- Task objective -
Swap "input field" for "text box" in the entries from the line with "Given: Focus the First name input field" through the end of the entries, and write those lines out again with nothing else changed. Omit the pictures from your answer.

+++ Data rows

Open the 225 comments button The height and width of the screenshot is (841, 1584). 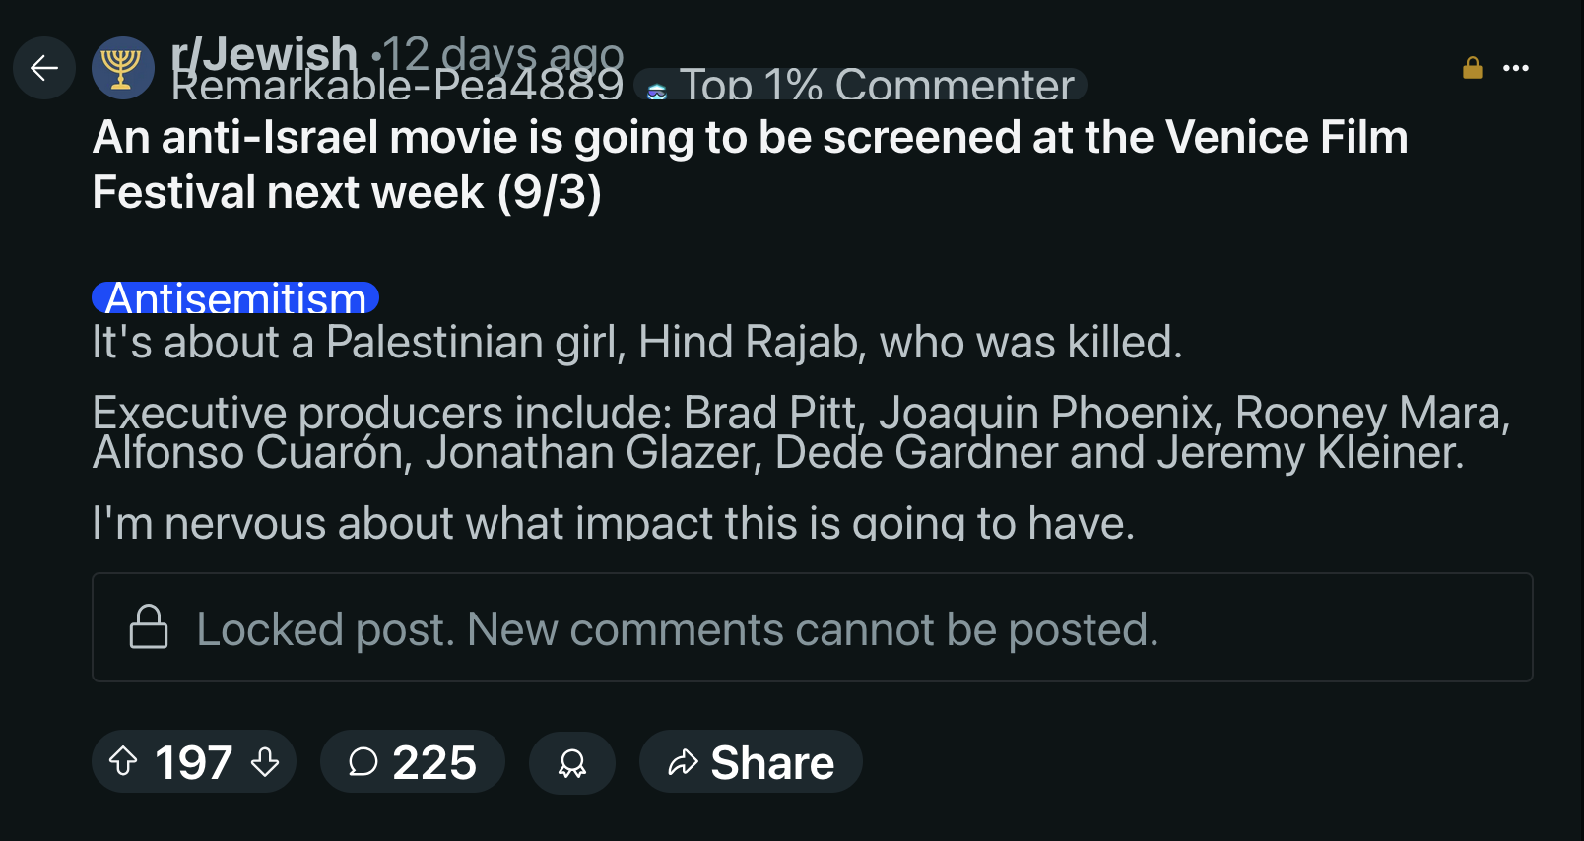pyautogui.click(x=413, y=762)
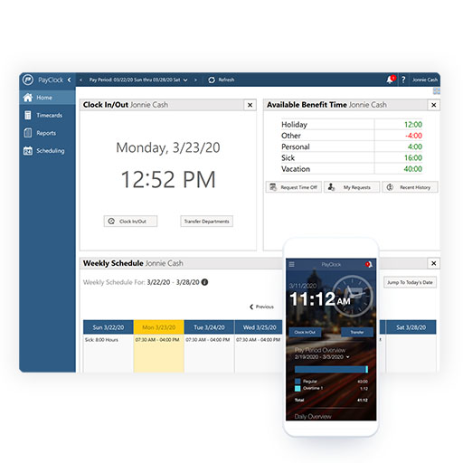Open the mobile app hamburger menu
Screen dimensions: 463x463
[x=291, y=264]
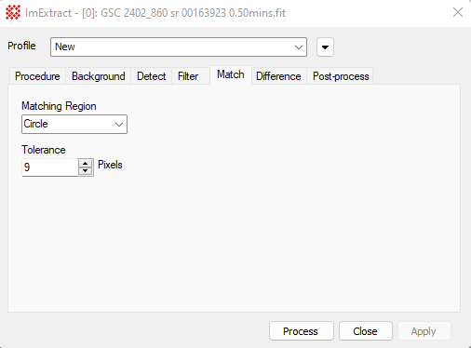Open the profile options arrow menu button
The width and height of the screenshot is (471, 348).
[x=325, y=47]
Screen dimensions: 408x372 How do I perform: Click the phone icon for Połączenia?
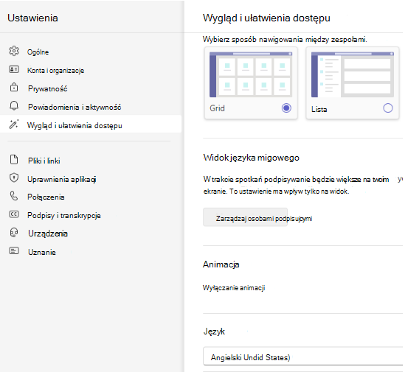(x=14, y=196)
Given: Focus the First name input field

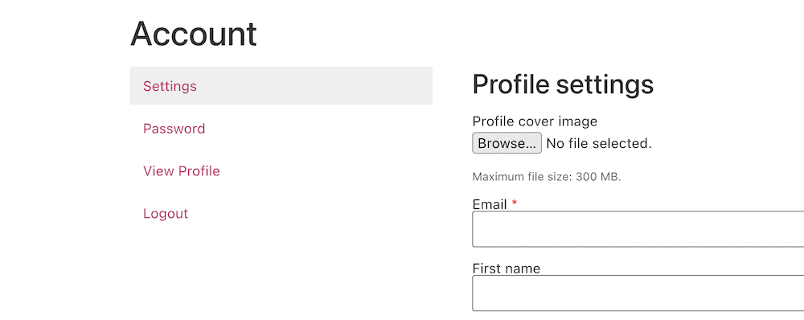Looking at the screenshot, I should click(x=638, y=293).
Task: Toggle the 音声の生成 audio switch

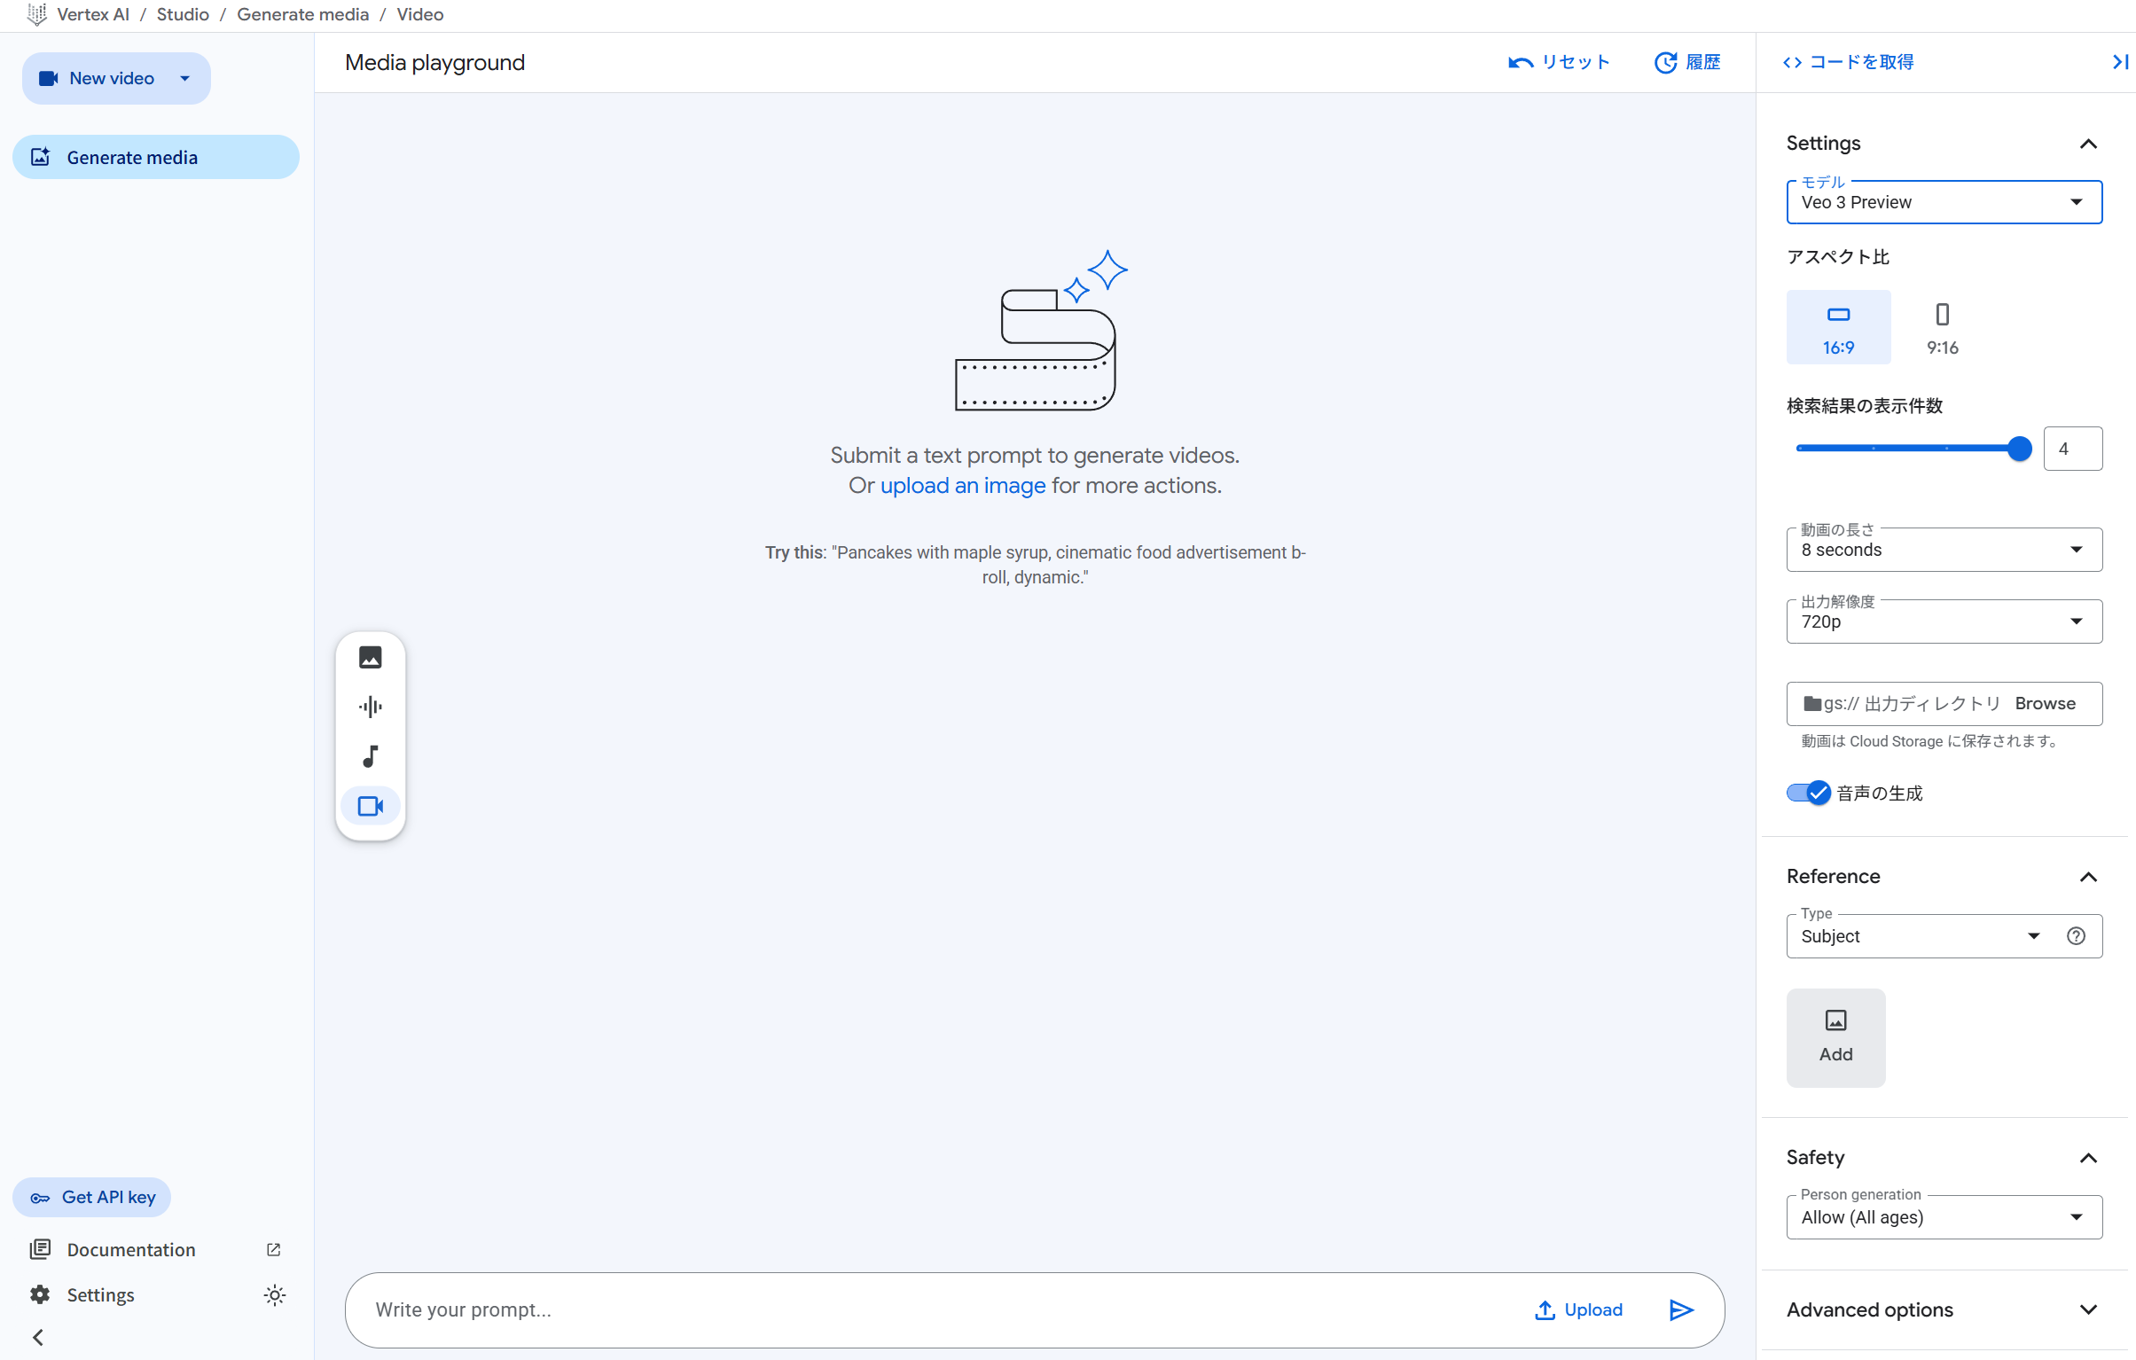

++++++

- Written reply -
Given: Focus the First name text box

Looking at the screenshot, I should click(x=638, y=293).
Task: Toggle the 音声の生成 audio switch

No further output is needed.